Your Body Language Shapes Who You Are— Last week, I attended a workshop facilitated by Leslie Ballard from AdvancED (email@example.com) on reaching students from poverty. She shared a number of ideas, strategies, and real-world “stuff” but the one I’d like to share today is this TED talk by Amy Cuddy. We did not watch the video during the workshop, but Leslie mentioned that Amy did research on how posture and body language can change your life. Leslie talked about how many of our students from poverty walk into a classroom with a posture that closes them off from the teacher and classmates from the get-go. Here are a few bits that I loved from the talk–
- “Our bodies change our minds. Our minds change our behavior. Our behavior changes our outcomes.”
- “Tiny tweaks can lead to big change.”
It has really made me think about how such simple tips could change the outlook of a class period, or school day, for a student that feels less confident or has little success in school. We, as teachers, have all heard about the power of self-fulfilling prophecies. What if, before a test, quiz, or schedule change, students took a quick brain break and one of the movements was a “power pose” like stretching their arms out wide like they have won the big game? Or hands on their hips like they are ready to tackle that test? Maybe we make “our bodies change our minds, our minds change our behavior, our behavior changes our outcomes” our test-taking mantra? I’d love to hear some ideas that you might have for small ways to encourage all students.
Interested in other TED Talks for you or your students? Friend and science teacher Jeff Peterson (@petersonjeffrey) compiled this playlist that you might enjoy.
GooseChase– Have you heard of this app GooseChase? A Spanish teacher here in my building invited me into her classes last week to witness it in action. A “scavenger hunt for the masses”, https://www.goosechase.com/ walks users through the process of creating scavenger hunts called “missions”. Students go on the hunt for answers to questions, riddles, or puzzles. They photograph themselves fulfilling each task & the support site shows the mission creator a live feed of each participant’s completed tasks. Looks like an engaging alternative to QR code hunts!

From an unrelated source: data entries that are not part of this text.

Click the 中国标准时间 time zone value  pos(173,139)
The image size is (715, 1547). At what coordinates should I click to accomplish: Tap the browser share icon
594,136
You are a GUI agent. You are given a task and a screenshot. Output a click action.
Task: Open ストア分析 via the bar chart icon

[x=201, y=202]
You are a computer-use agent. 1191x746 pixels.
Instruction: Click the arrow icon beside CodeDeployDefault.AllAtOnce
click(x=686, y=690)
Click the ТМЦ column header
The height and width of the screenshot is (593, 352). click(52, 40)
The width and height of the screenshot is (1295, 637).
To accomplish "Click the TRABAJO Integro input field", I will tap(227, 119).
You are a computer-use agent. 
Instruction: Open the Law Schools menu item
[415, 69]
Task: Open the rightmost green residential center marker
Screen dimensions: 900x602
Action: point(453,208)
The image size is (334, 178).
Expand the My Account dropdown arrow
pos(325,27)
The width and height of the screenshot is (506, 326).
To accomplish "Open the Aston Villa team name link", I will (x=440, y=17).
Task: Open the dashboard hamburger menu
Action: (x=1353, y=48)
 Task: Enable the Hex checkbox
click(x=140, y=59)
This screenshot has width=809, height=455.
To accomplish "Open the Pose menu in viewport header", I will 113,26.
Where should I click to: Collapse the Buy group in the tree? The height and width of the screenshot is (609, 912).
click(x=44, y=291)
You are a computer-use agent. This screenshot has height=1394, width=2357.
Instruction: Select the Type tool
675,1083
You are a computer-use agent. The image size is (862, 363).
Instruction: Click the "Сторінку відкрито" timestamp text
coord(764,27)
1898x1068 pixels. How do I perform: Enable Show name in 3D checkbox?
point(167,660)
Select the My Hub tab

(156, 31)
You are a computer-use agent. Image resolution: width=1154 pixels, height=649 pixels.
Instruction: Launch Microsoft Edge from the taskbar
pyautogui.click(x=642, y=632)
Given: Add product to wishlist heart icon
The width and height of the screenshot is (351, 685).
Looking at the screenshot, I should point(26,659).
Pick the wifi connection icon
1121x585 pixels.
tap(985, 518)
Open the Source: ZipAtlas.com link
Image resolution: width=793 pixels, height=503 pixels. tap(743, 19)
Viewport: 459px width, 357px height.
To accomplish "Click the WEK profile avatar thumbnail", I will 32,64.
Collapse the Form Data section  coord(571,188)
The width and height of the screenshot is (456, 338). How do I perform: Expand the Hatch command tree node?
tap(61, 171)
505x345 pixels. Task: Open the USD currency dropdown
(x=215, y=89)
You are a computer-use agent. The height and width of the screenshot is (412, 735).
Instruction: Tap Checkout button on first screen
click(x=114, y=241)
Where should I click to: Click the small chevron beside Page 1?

ClassroomFreebies.com— When silent sustained reading period gets painful, try some brain-teasing holiday-themed fun like this freebie. It is a categories game where students choose 3 letters, then list items under each category that start with those letters. As always, extend the activity by having students create their own categories to challenge others. Tie this idea back to your content-area classroom by creating, or having students create, content specific categories. Just a fun way to keep minds working when the break is quickly approaching and motivation might be a little low! Enjoy!